> [AUFGABE] Fasse den Absatz des Textauszugs unten, der mit „Sogenannte extended techniques“ beginnt, als knappe Stichpunktliste zusammen. Die wesentlichen Aussagen sollen erhalten bleiben.

> [ZITIERTER TEXTAUSZUG]

....

Sogenannte extended techniques im instrumentalen wie im vokalen Bereich finden nach ihrer Eroberung und Etablierung zusehends Verwendung als funktionale Expressionsmittel, d.h. nicht die tonale Zuspitzung oder Überspitzung und Entgrenzung an sich ist der Ausdruck, sondern ihr Einsatz zum Ausdruck eines Gefühls, einer Stimmung, eines inneren Konflikts etc.in einem Narrativ. Der Einsatz von Elektronik hat dazu geführt, dass akustische Instrumente heute anders gespielt werden (können) und andere tonale Bereiche erobert haben. Mitunter können akustische Instrumente heute elektronischer klingen als elektronische Devices usw.. Auch der Gegensatz zwischen Kompositionen und Improvisation wandelt sich im produktiven Wechselspiel zwischen beiden.

....

> [GEGEBENES MATERIAL]
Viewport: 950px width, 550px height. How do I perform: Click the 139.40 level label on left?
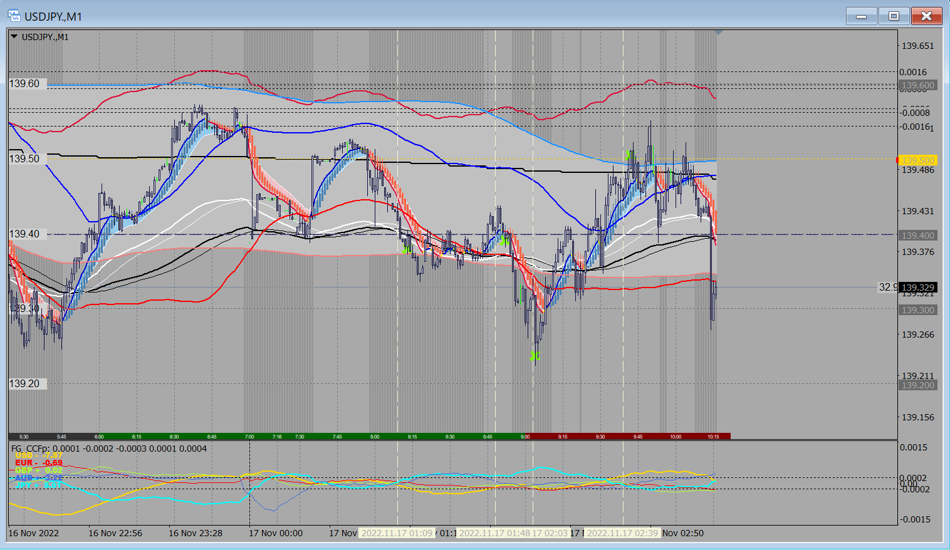(24, 234)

....

> [ANTWORT]
- Extended techniques in Instrumental- und Vokalmusik werden nach ihrer Etablierung zunehmend als funktionale Ausdrucksmittel eingesetzt.
- Nicht die klangliche Zuspitzung oder Entgrenzung selbst ist der Ausdruck. Ausdruck ist ihr Einsatz, um in einem Narrativ ein Gefühl, eine Stimmung oder einen inneren Konflikt darzustellen.
- Durch Elektronik werden akustische Instrumente heute anders gespielt und haben neue klangliche Bereiche erschlossen.
- Akustische Instrumente können mitunter elektronischer klingen als elektronische Geräte.
- Der Gegensatz zwischen Komposition und Improvisation wandelt sich im produktiven Wechselspiel zwischen beiden.